The report creates new pressure for the UK government to begin implementing even more ambitious policies after the release of its ’10 point plan‘, which introduces several significant new measures but remain insufficient to put the UK on a clear pathway to net zero by 2050. Given the new focus on behavioural and broader societal change, there is also a focus on fairness, equity and the burden of costs in the report, and a close tie-in with the UK’s ‘citizens climate assembly‘ initiative, in which representative groups from society are interviewed about their views on potential climate actions.
“We won’t win – we can’t win – if we don’t do this in a just and fair way. We need a just transition, and that is what the climate committee in producing the sixth carbon budget, is planning”, said chairman of the CCC Lord Deben, in a livestream of the report’s launch.

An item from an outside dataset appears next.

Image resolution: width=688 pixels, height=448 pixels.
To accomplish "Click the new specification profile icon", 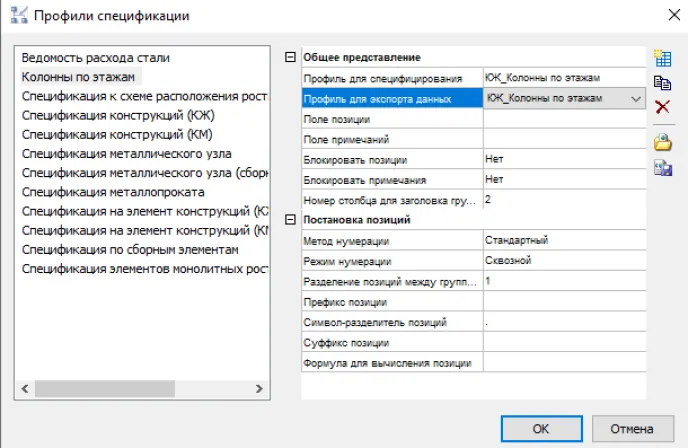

It is also framed at positioning the UK as a strong leader on climate action, weighting much of the required climate action in the coming years, as opposed to putting off the process and placing much of the action in the 2040s. “We’re doing 60% of the emissions reductions in the first 15 years, and then 40% in the next”, said Analysis Director Thompson, in the same livestream. “By front loading, we’re minimising the UK’s contribution to cumulative emissions”. The report highlights this too. “While many countries have followed the UK in adopting Net Zero as a long-term emissions target, global ambition to 2030 remains far short of what is required.
As President of the next UN climate talks (and of the G7) in 2021, the UK is in a position to influence others, but to do so must itself adopt an ambitious 2030 goal. Reducing emissions early matters as it is global cumulative emissions that drive climate outcomes”. This leadership issue is described more poetically by Chairman Lord Deben. “We can give back to the world something extremely special. And this is the beginning of a great journey in which we, with others, will lead the world to battle its most serious material threat”.
This important focus on short-term targets and the detailed guts of climate and energy policies comes at an extremely important time. Many countries are considering whether to update Paris targets that were formed a half-decade ago, with some, such as Australia, steadfastly refusing to update these targets. The new report will come as a further pressure point for these countries.